*** Dataset content ***

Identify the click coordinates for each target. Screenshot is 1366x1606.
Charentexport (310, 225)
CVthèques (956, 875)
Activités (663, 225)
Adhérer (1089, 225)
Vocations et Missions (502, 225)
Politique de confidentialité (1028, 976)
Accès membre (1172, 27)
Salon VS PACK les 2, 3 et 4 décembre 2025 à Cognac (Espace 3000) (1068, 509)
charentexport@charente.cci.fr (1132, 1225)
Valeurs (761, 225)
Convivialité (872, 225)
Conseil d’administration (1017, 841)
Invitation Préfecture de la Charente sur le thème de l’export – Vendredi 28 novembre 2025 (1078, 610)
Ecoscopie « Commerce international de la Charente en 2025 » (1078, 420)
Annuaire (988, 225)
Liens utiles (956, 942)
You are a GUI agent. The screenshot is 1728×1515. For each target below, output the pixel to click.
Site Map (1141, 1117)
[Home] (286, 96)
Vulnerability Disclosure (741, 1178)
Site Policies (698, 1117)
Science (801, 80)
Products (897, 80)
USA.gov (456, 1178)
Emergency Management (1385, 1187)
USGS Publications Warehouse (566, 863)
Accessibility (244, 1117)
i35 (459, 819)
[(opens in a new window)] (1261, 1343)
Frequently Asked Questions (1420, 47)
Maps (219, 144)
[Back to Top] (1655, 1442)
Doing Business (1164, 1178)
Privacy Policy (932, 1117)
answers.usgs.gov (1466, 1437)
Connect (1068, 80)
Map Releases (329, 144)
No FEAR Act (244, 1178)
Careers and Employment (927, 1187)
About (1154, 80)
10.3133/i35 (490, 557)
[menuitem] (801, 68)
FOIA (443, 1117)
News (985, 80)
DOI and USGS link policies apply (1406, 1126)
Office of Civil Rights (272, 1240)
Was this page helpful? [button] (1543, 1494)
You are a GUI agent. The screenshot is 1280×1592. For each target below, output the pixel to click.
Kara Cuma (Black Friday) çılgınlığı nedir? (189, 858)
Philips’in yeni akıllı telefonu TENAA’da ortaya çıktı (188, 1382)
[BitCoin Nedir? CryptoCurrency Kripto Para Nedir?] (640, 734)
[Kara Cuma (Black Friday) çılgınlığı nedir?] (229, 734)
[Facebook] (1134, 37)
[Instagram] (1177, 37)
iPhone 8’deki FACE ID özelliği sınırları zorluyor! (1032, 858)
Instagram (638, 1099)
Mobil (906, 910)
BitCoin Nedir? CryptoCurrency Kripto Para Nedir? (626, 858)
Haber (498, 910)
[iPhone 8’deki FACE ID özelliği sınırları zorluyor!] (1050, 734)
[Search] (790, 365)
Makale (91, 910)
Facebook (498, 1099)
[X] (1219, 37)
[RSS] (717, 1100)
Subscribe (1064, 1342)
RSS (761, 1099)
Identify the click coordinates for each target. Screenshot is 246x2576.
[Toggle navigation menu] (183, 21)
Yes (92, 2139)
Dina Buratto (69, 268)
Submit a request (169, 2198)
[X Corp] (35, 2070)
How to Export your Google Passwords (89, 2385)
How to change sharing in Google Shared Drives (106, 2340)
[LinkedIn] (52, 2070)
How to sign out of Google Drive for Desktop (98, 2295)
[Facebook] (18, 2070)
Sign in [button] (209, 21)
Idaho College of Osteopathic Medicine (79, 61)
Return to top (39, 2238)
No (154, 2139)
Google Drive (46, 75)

***

→ Work request
Reproduce each line of the records in which "output" appears.

→ Response to the task
You are a GUI agent. The screenshot is 1728×1515. For each target below, output the pixel to click.
You are a GUI agent. The screenshot is 1280×1592. For each target below, output the pixel to click.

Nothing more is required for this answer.